2008 has been a good year for access to research. Effective New Year's Day, both the Canadian Institutes of Health Research [1] and the Howard Hughes Medical Institute [2] require publicly accessible archiving of papers published by their grantees. Also in January, the European Research Council announced its European Union-wide open-access mandate [3]. In February, the Harvard Faculty of Arts and Sciences voted to give the University a worldwide license to exercise copyright in each faculty member's scholarly articles for the purpose of making these articles freely available [4]; Harvard Law School committed to mandatory free access in May [5]. In March, the European University Association endorsed open-access repositories [6], and in April the United States National Institutes of Health Public Access Policy [7] took effect, bringing America's leading sponsor of biomedical research into the impressive circle of agencies that require archiving of papers resulting from the research they fund. Judging by the ever-increasing number of submissions to PLoS journals, authors appear to be voting with their manuscripts for open access to research.

Controlling Size in Multicellular Organs: Focus on the Leaf:

Leaf size depends on cell number and size. However, leaves are not simply the sum of cell size and number; rather, they are under the control of an unknown, organ-wide integration system. The existence of such a system is strongly suggested by two mysterious phenomena: compensation and high-ploidy syndrome.

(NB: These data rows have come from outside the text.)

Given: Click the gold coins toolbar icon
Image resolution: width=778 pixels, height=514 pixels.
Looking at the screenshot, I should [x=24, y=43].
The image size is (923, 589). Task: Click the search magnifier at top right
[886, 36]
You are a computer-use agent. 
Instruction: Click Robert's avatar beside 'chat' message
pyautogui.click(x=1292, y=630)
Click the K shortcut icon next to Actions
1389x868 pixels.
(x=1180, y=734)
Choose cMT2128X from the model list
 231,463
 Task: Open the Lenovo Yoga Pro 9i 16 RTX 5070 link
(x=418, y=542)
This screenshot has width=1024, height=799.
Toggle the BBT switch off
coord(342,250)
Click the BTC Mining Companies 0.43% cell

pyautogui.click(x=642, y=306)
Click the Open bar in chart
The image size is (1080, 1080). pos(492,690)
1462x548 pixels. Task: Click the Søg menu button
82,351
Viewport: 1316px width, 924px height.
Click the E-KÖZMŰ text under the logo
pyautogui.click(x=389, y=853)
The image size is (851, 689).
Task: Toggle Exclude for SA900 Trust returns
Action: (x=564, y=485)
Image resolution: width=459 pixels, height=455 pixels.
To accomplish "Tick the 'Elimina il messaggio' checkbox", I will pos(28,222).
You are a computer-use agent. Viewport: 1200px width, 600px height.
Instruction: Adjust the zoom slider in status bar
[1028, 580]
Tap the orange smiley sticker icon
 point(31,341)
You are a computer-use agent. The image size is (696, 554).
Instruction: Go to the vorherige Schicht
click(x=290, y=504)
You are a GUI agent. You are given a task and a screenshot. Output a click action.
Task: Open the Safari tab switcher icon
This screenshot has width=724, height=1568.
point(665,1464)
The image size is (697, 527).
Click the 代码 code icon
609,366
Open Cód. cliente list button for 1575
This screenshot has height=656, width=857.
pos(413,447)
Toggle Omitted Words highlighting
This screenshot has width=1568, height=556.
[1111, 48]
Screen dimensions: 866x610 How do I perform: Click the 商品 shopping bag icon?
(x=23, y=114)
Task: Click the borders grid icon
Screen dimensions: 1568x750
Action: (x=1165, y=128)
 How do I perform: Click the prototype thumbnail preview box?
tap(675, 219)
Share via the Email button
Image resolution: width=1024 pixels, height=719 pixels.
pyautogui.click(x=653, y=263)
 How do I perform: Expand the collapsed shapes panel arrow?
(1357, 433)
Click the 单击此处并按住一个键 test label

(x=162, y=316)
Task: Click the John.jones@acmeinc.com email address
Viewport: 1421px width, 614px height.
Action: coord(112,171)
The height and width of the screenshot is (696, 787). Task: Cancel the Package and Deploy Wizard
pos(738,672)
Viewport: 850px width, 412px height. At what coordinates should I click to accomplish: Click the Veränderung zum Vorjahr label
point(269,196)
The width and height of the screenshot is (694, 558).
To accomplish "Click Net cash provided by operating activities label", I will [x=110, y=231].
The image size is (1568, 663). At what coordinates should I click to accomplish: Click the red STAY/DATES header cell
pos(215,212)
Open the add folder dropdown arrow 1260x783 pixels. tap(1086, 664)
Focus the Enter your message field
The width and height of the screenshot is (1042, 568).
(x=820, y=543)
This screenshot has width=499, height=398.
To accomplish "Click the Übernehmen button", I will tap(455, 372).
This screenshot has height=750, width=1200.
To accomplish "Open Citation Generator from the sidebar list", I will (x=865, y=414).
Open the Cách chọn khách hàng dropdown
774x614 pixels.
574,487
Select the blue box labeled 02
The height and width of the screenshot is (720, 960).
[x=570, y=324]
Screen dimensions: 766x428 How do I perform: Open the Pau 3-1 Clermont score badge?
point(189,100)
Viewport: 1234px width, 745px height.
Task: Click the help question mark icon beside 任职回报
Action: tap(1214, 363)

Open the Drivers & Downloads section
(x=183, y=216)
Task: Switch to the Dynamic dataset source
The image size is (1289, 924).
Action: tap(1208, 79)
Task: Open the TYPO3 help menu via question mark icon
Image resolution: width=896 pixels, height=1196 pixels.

Compensation is characterized by cell enlargement triggered by a significant decrease in cellular proliferation, while plants with high-ploidy syndrome have more than eight sets of homologous chromosomes (8C), resulting in an increase in cell volume, but smaller leaves. Determining the mechanisms underlying these phenomena will provide important insight into the mechanism of multicellular organogenesis.

Considering the First Steps toward a Stable and Orderly Way of Bacterial Life:

Bacteria are small unicellular organisms who could well enjoy a bohemian life--moving independently wherever and whenever they want to and existing with no regard for conventional rules of behavior. In spite of this apparent freedom, most bacteria abandon their footloose lifestyle as soon as they come into contact with a surface. Irrespective of whether the surface is of biotic or abiotic origin, they clinch to it, forgoing independence in favor of settling down. Similar to animals that gather in flocks and people who live in societies, surface-attached microbes can form networks as multicellular communities called biofilms. Bacterial biofilms are heterogeneous structures of increasing complexity that consist of differently specialized cells enclosed in a self-produced polymeric matrix associated with the surface.